と口では私のことを言いつつ、サイモンは次々とシズちゃんの目の前に新たな寿司を差し出してゆく。考え事をしているのか上の空なシズちゃんがそれを黙々と食べてゆきーー最終的にどうなったかというと結果は言わずもがな。無意識のうちに何十皿も胃袋へと納めた彼がようやく満腹感を感じ始めた頃にはもう時既に遅しであった。後に残ったものは大量の空き皿、そして凄まじい額の領収書。「もはや何食ったのかさえ覚えてねぇ」と絶望するシズちゃんの肩をぽんと叩き、サイモンは「毎度アリ〜」と始終笑顔であった。幸いなことに板前さん(後に名前をデニスさんだと教わった)の言うサービスのおかげで、会計はその合計額の10%引き程度に済んだ。

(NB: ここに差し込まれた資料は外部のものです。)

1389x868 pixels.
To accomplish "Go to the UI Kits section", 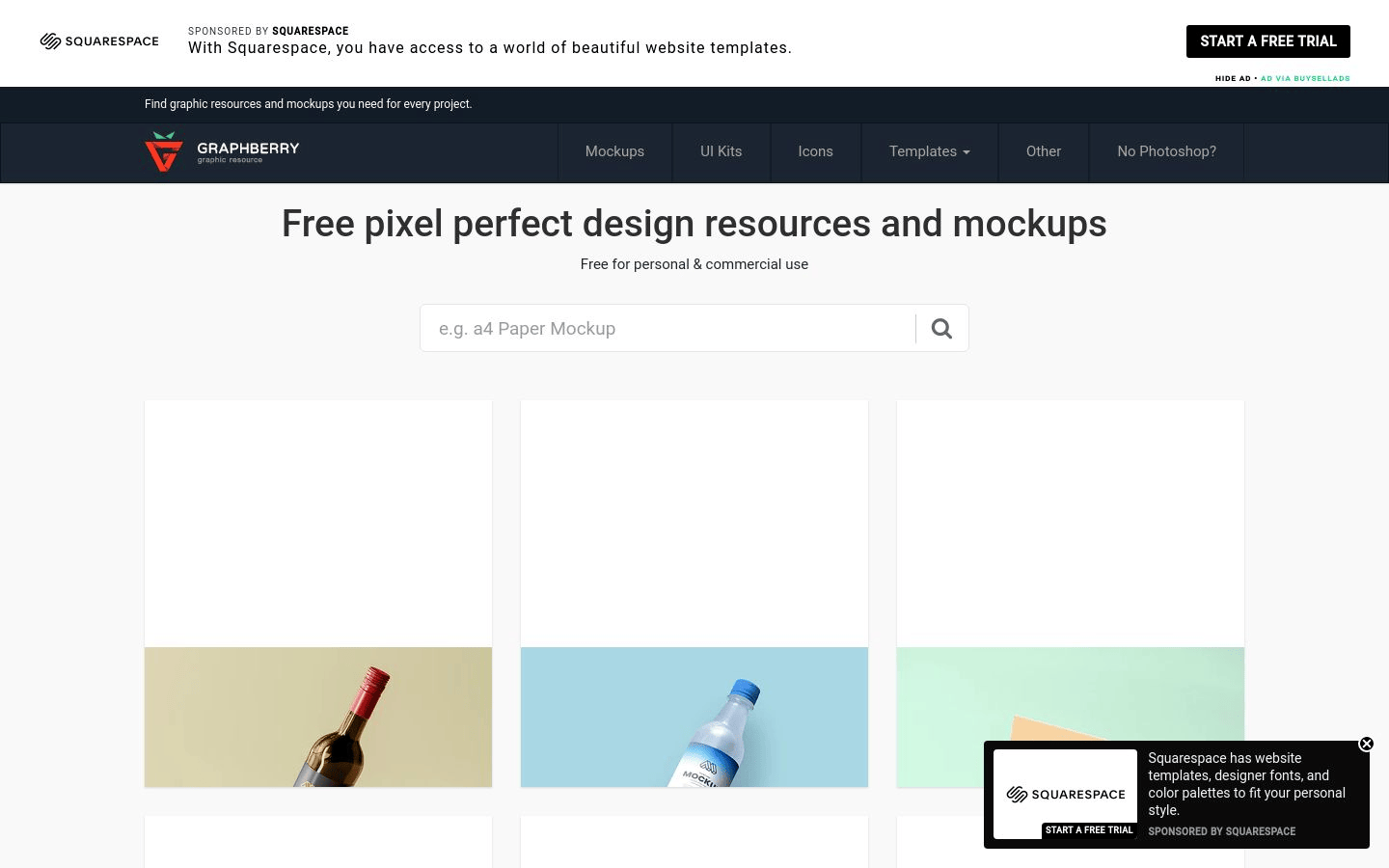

食後に出された抹茶をずずずと啜りながら、ふと壁一面に張り出されたメニュー表へと視線を向ける。そこに書かれた『マトリョシカ巻き』という文字に、私はかつて臨也とここを訪れた日のことを思い出していた。きっとあの時のような日はもうやって来ない。当たり前だった日常が徐々に変わりつつあることを感じ、まるで何かに侵食されてゆくようで背筋がぞっとした。寒くもないのに身体を震わせる私を案じたデニスさんが、空になった湯呑みに再び抹茶を注いでくれる。熱過ぎず温くもない湯加減は飲みやすく、ひやりと冷たくなった胃を温めてくれるようだった。



「ねぇ、サイモン。マトリョシカ巻きって、何?」

「オー、ソレ、この店の看板メニューヨ。ココでしか食ベレナイ、レアネ。まるでマトリョシカの如ク、ビックリするコト間違いナシヨ。最後に食ベテミル?」
「ん、今はお腹いっぱいだからまた今度ね」



また今度ーーそれはいつ、誰と訪れることを指しているのだろう。願わくばどうかその時間には何も思い悩まず、ただ純粋に寿司を楽しめるひと時でありますように。そして次こそは、味も覚えていないマトリョシカ巻きを口いっぱいに頬張って堪能しよう。